Tout le monde convient que le coup d’état est un recul, que c’est un déficit de démocratie, et ça n’a pas attiré l’enthousiasme des masse parce que les populations n’ont pas spontanément soutenu, cela doit amener les auteurs du coup d’état à réfléchir. On ne fait pas un coup d’état contre un régime qui n’a plus qu’un mois à vivre. Ce coup d’état n’a pas été fait contre ce régime, il a été fait contre la classe politique qui se bat pour mettre en place une nouvelle direction et un nouveau régime politique. C’est contre cette classe qu’on a fait un coup d’état! Donc c’est contre le processus démocratique et électoral qu’a été fait ce coup d’état, c’est pas contre le président ATT, parce que lui il était déjà parti.

Quelle est donc selon vous la meilleure solution pour que les mutins quittent le pouvoir ?

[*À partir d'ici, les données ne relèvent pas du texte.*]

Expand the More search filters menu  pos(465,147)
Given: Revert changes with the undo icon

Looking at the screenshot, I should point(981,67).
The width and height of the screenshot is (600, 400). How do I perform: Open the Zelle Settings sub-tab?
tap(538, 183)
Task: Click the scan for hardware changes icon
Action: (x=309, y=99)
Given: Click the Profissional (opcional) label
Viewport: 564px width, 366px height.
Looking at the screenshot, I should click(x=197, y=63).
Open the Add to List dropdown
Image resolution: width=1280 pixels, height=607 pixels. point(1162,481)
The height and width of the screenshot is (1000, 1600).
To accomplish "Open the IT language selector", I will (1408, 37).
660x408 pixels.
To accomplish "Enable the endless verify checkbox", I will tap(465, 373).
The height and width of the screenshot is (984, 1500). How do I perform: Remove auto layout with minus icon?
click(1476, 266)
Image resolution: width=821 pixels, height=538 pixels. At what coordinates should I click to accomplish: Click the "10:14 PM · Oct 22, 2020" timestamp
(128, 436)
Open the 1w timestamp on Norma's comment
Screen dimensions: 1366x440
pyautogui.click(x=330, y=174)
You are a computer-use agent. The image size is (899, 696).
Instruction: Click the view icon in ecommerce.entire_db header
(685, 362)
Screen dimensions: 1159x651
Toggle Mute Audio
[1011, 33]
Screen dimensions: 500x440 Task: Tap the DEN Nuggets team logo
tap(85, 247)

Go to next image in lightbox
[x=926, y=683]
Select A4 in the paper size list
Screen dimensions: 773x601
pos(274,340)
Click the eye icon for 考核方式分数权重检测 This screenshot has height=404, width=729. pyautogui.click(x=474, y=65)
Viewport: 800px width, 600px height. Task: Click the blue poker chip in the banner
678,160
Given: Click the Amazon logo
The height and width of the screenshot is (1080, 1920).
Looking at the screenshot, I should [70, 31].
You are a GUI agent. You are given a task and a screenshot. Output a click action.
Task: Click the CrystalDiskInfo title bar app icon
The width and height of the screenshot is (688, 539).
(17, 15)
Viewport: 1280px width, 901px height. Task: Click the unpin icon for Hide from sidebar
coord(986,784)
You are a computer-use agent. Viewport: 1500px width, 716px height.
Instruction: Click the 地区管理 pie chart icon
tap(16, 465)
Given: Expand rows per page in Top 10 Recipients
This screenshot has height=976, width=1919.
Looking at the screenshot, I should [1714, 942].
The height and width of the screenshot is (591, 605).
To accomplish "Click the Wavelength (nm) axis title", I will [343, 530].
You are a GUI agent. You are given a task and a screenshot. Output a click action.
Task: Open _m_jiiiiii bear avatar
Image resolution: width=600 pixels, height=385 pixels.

Je crois en la mobilisation des masses, des populations elles mêmes. Je crois que les populations commencent à montrer qu’elles ne s’accommodent pas d’un coup d’état. Contrairement à ce que les gens ont pensé, Mars 1991 n’était pas un coup d’état, c’était une révolution populaire qui a été accompagnée par des militaires. Aucun militaire ne s’est réveillé un matin pour dire je vais prendre le pouvoir ! C’est les gens qui se sont levés, qui se sont fait tuer dans les rues de Bamako, et c’est après ça que l’armée est venue pour accompagner le processus démocratique, le processus populaire. Mais cette fois ci, les militaires se sont réveillés, et ont dit que l’armée était mal dotée donc il fallait un coup d’état. Donc nous on s’attend à ce qu’ils partent au front, mais curieusement, ils ne partent pas au front, au contraire, ils quittent le front. Ce n’était pas ça le motif. Maintenant, ils commencent à dire que le pays était mal géré. Tout le monde convient que le pays était mal géré, mais il ne restait qu’un mois pour mettre fin à cela. On ne fait donc pas un coup d’état pour gérer pendant un mois. Maintenant, je pense qu’il faut appeler les militaires à comprendre que le processus issu du coup d’état ne peut pas aller loin. Il faut qu’ils composent avec la classe politique même si ils se méfient d’elle. C’est la classe politique qui s’est battue pour instaurer la démocratie donc dire qu’ils se méfient de la classe politique n’a aucun sens. Tout ce qui a été réalisé ces vingt dernières années est le fruit de la classe politique, des hommes politiques. Ce n’est pas un militaire qui a fait ça. Même ATT, ce n’est pas en tant que militaire qu’il a fait ça ! C’est la classe politique debout qui a construit le Mali en vingt ans. Il ne faut pas qu’on croit, en disant que c’est mal géré, qu’il faut écarter la classe politique : se serait une erreur. La place des militaires, c’est d’assurer la sécurité des personnes ou des biens et assurer l’intégrité de notre territoire. C’est leur rôle ! Je suis d’accord pour dire qu’il faut leur donner tous les moyens qu’il faut pour assurer cela. Il faut les mettre dans les conditions, mais leur rôle, ce n’est pas de gouverner. Gouverner, cela appartient aux hommes politiques, c’est leurs métiers. Ils vouent leur vies à ça, ils ne font que ça et ils ont tout sacrifié à cela.